Entre 2001 et 2003, je me suis rapproché de plus en plus du rock indépendant, et avec des amis nous avons commencé à apprendre à jouer de la guitare, histoire de singer nos idoles. Nous reprenions Where is my mind régulièrement mais je n'aurais jamais imaginé aller plus loin. Ceux qui chantaient Caribou ou Here comes your man me faisaient grincer des dents. L'un de mes amis n'écoutait pratiquement que les Pixies et à chaque fois qu'une soirée était organisée chez lui je lui demandais s'il n'avait pas AUTRE CHOSE à passer que des bootlegs du même éternel bon Dieu de groupe. En 2003, j'ai fait la connaissance d'une fille qui voyait en Kim Deal une sorte de modèle et elle entreprit de me convertir. A l'époque j'écoutais Led Zeppelin et Sparklehorse matin, midi et soir, entre deux doses nécessaires de Radiohead, et sa compilation eut sur moi l'effet inverse de celui qu'elle souhaitait : un rejet encore plus viscéral qu'auparavant motivé par une incompréhension encore plus grande. Sur la mixtape, peu de singles, beaucoup de faces B, de lives (Hang Wire où Kim semblait complètement camée) et des chansons des deux derniers albums, les plus difficiles à appréhender pour moi (mais ça je ne le savais pas encore). Je ne retenais plus ou moins qu'Isla de Encanta (live, elle aussi) qui me paraissait plus... pertinente que le reste. Et puis en 2004, j'étais à l'arrière de la voiture d'un ami, en route pour une gare que nous n'atteignîmes jamais : alors que nous fredonnions Gigantic, nous atterrîmes dans le fossé et heurtâmes une structure en béton reliant la route à l'autre côté du fossé. A pleine vitesse. Bam. De quoi vous passer l'envie de réécouter les Pixies.

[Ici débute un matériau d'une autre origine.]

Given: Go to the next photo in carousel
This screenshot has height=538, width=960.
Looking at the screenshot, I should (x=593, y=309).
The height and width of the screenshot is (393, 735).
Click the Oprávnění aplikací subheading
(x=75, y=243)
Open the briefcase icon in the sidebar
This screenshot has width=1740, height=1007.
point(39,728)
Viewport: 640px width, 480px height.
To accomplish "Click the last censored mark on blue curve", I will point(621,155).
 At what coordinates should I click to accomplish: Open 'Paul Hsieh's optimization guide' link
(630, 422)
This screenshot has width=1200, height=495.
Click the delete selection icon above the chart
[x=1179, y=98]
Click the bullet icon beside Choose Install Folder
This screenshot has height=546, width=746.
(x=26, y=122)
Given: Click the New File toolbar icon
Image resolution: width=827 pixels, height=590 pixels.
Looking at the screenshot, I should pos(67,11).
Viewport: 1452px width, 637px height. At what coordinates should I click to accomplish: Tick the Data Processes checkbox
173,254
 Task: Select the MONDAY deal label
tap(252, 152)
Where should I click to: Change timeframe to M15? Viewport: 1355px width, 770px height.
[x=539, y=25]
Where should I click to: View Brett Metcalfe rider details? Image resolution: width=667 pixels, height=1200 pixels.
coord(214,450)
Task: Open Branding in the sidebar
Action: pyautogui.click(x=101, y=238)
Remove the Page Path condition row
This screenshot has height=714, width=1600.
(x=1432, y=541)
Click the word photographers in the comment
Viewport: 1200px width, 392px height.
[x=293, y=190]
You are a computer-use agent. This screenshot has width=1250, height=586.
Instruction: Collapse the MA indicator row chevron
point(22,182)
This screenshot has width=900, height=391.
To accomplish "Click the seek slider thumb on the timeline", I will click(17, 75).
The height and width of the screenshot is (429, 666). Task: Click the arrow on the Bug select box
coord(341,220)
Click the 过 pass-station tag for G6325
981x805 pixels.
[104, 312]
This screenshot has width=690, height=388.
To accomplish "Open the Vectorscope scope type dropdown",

(J'aurais bien illustré cette anecdote avec la photographie du véhicule ruiné ou des contusions consécutives au choc mais je n'ai malheureusement pas pris le temps de prendre des photos souvenir avant de partir pour l'hôpital)

Effectivement, pendant plusieurs années, je refusai d'entendre parler de ce groupe et me servit de l'incident routier comme excuse pour éviter de me confronter au problème que je m'étais moi-même posé quelques années plus tôt. Jusqu'à ce que me vienne la révélation circa 2009 : je n'avais jamais essayé, le plus simplement du monde, d'écouter un disque des Pixies du début à la fin. Seul, sans distraction ni préjugé, en choisissant les conditions (par quel disque commencer, quand et comment l'écouter) et en me laissant guider par le quatuor et personne d'autre. Monumentale erreur, comme dirait Jack Slater.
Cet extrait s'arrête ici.